Georgia is weighing a cap on its annual film credit tax program at $900 million. The state doles out a fortune in state money to private production companies to try to convince them to film in Georgia, $1.2 billion last year. It’s the latest in a multi-state arms race to pry film production from its traditional areas by spending public money: Louisiana started the process in 1992, ramped it up in 2002, and by 2010 there were 44 states with film credit programs, all racing to the bottom. That said, some states are realizing the smart move may be not to play: From 2009 to 2018, 13 states ended their programs, and today only 32 states are in the film credit game.
The consumer advocacy group Campaign for Healthier Solutions tested 226 products purchased from Dollar Tree, Family Dollar, Dollar General, Five Below and 99 Cents Only and tested 635 product components for toxic materials. Those included metals that are toxic when consumed, PFAS chemicals, bisphenol A and more. They found that half the items had at least one chemical worthy of concern in detectible quantities. This can be a real concern: While Apple and Samsung have policies against using such chemicals, headphones for children from two of the stores had solder with 22,000 parts per million of lead, and contained plasticizers.
All told, investors buy 27 percent of single-family homes in the United States — that is, people who are buying them in order to rent them out. About four in 10 are mom-and-pop operations, investors who own less than 10 homes, but large institutions with oceans of Wall Street money buying up property algorithmically are increasingly major players in the market. A few markets dominate the iBuyer purchases; in the U.S., 50 percent of algorithmic home purchases were in just five metro areas: Phoenix, Atlanta, Dallas, Charlotte or Las Vegas.

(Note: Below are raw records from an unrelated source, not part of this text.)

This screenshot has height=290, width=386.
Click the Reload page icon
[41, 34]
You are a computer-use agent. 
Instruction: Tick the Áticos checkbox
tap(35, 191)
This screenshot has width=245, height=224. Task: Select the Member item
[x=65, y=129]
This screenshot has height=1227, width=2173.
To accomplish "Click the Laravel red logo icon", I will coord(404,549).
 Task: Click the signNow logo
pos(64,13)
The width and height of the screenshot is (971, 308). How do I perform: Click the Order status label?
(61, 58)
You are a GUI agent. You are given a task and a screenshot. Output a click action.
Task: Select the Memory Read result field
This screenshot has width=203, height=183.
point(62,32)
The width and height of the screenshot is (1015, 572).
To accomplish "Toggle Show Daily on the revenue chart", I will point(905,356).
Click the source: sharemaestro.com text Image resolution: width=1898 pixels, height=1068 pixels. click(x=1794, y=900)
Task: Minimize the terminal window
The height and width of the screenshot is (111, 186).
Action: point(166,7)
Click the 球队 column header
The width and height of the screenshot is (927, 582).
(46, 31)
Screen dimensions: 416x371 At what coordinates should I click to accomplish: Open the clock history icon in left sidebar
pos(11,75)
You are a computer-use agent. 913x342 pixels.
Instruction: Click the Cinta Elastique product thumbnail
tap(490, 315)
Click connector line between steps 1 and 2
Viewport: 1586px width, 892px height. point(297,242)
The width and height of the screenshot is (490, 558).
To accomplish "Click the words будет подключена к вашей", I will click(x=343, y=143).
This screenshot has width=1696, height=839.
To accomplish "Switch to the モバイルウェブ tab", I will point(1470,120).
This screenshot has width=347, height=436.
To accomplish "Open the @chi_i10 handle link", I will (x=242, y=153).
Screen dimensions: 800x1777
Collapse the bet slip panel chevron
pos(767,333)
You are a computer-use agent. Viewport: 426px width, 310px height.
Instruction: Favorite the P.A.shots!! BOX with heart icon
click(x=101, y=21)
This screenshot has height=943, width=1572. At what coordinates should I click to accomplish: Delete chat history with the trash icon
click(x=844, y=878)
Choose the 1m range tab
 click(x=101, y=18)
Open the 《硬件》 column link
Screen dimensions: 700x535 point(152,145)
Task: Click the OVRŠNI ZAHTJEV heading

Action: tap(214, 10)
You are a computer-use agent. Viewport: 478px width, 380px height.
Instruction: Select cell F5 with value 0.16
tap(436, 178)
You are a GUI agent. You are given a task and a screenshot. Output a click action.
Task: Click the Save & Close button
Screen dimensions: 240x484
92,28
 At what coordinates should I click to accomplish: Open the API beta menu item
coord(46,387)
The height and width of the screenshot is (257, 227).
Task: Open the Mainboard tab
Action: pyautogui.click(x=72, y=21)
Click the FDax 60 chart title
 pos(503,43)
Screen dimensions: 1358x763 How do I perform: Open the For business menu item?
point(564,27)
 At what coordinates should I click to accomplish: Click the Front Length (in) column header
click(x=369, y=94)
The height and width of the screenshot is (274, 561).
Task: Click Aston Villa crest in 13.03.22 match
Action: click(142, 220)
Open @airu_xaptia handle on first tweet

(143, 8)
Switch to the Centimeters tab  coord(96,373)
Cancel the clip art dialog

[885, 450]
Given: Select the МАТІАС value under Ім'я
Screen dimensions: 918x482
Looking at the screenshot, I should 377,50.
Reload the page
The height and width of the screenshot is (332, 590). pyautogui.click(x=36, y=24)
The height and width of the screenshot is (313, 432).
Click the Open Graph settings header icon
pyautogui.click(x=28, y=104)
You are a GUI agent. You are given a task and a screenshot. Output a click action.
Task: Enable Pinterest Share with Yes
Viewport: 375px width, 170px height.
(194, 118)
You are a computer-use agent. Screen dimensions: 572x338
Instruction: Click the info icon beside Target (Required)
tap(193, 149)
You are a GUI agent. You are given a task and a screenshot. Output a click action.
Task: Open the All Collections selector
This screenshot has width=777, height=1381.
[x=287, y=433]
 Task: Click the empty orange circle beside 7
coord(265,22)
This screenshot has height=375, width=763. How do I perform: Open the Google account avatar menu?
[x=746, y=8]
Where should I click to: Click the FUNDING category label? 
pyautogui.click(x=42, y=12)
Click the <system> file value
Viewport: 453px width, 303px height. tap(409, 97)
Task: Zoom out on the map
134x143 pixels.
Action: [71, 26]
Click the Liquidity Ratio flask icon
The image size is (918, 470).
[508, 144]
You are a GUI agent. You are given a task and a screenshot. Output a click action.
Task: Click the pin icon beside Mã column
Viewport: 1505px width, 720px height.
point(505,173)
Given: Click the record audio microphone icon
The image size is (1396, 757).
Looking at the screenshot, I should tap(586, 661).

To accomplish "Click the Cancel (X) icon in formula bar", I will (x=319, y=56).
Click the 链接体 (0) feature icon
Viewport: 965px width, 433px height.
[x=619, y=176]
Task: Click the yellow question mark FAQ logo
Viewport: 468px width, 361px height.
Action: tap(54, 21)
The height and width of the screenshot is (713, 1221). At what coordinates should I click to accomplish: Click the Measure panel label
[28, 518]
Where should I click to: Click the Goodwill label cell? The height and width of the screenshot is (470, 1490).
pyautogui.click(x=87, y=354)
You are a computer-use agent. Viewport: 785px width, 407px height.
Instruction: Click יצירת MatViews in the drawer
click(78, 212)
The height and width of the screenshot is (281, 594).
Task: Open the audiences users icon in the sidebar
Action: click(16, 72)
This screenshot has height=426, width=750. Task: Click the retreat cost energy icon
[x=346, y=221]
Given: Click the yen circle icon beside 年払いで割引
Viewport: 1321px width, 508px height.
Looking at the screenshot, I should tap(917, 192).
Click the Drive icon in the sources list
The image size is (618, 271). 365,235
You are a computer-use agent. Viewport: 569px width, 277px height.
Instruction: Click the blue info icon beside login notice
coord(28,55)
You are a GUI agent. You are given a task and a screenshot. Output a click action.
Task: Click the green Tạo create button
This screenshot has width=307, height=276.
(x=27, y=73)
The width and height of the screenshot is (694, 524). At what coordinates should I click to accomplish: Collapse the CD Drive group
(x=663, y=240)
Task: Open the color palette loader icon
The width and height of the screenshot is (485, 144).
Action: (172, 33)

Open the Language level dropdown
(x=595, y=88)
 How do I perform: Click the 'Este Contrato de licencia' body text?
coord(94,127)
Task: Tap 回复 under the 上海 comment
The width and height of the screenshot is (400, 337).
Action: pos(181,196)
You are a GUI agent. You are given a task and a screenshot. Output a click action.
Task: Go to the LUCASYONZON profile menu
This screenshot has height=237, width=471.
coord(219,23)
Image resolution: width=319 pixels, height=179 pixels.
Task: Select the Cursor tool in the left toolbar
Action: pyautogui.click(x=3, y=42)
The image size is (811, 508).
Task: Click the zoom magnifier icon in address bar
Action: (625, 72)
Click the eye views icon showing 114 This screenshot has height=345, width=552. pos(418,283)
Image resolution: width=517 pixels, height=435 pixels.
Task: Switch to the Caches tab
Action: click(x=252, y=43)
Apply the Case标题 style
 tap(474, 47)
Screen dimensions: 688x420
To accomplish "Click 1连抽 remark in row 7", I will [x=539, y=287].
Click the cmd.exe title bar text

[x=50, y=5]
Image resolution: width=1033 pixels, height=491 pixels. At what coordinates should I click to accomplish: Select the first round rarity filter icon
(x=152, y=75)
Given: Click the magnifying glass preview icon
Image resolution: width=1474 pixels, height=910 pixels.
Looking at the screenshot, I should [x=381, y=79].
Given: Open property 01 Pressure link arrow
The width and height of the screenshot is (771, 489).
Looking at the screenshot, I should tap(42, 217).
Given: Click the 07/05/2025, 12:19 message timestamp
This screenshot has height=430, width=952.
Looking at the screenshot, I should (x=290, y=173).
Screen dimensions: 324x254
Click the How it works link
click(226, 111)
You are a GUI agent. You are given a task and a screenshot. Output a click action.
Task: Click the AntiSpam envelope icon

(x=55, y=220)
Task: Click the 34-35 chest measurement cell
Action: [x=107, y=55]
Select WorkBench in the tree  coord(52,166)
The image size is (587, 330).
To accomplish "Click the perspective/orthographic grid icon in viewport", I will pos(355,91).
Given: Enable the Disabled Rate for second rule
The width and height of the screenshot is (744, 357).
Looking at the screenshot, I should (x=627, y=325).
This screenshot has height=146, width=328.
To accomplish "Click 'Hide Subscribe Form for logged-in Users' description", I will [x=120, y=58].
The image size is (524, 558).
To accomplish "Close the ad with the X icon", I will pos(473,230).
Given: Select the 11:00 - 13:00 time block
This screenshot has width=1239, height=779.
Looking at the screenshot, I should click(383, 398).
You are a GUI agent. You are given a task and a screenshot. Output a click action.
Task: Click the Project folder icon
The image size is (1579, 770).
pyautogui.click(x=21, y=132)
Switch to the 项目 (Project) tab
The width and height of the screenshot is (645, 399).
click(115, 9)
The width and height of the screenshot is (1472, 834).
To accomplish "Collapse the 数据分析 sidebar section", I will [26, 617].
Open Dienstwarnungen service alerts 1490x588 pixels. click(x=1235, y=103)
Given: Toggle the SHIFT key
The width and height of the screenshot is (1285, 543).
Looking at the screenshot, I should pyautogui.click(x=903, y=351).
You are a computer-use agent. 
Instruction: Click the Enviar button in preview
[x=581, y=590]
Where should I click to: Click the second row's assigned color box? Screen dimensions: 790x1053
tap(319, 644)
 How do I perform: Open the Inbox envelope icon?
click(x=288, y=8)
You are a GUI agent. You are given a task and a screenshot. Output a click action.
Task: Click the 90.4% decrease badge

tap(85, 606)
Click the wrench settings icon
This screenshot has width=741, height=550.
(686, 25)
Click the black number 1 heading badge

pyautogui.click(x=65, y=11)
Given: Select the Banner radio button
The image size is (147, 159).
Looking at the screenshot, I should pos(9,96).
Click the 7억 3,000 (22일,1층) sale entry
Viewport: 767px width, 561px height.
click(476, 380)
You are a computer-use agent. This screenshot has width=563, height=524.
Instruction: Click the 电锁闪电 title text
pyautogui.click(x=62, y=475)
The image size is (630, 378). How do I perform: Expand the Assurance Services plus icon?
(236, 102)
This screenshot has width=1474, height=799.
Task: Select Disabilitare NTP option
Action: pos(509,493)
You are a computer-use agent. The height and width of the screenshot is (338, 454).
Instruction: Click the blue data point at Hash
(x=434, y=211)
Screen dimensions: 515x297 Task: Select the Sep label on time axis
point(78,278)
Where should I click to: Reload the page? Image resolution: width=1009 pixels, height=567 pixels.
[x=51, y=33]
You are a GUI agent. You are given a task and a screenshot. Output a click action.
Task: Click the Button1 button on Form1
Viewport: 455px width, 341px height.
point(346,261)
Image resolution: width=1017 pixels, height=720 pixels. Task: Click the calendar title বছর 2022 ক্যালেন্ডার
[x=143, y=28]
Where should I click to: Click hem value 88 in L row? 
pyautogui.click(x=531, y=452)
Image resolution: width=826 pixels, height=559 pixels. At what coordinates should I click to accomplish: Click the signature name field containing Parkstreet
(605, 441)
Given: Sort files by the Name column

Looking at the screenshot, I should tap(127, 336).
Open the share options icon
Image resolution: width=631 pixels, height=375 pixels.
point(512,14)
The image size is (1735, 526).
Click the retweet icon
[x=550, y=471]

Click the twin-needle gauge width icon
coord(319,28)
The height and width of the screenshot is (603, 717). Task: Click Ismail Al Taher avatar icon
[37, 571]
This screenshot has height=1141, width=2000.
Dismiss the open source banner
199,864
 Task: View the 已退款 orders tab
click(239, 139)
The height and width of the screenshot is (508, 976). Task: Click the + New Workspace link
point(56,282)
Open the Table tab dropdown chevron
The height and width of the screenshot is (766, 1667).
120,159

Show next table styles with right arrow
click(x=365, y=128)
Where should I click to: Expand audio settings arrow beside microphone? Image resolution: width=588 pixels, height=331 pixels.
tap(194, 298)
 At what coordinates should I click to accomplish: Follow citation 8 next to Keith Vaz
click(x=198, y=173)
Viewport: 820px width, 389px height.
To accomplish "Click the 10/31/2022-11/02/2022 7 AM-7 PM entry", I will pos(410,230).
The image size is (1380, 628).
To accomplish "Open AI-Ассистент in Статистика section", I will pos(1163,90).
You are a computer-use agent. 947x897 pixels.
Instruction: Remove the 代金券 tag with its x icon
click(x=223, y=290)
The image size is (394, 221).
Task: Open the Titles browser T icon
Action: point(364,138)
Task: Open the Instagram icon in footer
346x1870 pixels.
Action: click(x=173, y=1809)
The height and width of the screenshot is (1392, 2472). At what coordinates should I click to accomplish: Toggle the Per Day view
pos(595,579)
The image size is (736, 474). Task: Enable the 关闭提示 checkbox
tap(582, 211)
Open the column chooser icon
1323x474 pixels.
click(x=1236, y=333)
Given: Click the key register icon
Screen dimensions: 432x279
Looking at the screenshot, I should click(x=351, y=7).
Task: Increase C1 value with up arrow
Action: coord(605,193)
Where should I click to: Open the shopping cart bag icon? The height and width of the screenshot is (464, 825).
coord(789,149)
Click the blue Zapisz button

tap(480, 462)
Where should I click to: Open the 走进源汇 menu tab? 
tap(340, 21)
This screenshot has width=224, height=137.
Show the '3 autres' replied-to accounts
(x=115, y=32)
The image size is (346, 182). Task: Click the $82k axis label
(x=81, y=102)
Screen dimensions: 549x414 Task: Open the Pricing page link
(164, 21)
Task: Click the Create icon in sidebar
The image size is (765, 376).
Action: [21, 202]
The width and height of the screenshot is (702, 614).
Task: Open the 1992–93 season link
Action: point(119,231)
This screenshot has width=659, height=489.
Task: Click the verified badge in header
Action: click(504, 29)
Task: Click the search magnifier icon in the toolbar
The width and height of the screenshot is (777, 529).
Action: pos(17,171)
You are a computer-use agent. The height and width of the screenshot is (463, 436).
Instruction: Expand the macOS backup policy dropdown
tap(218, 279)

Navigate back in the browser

Kosher certification is a rigorous process where food manufacturers incorporate Rabbinical observers directly into the production process to ensure that food is handled according to Jewish religious requirements. Incidentally, manufacturers have come to observe the “Kosher certified” label actually has a pretty pervasive fandom among non-Jews, as its reputation for cared oversight during the production process is perceived as a specific market of quality. The global market for kosher foods was estimated to be $24 billion in 2017, increasing 11.5 percent by 2025. OK Kosher, the largest certification organization, certified 700,000 products from 4,000 manufacturers, and Jews specifically encompass only around 20 percent of the kosher product customer base.
When you make 1 ton of phosphoric acid intended for fertilizer, as a byproduct you get 5 tons of phosphogypsum. The piles of it can contain large quantities of substances that are bad for people, like arsenic and chromium and radium and radon. It’s nasty stuff, and there are about 734 million tons of it piled up in the United States, much of it in over 70 massive open-air piles hundreds of feet tall and hundreds of acres across. Naturally, about a third of those stacks are in Florida, and those piles have been known to fall into sinkholes and contaminate the water supply, which isn’t great.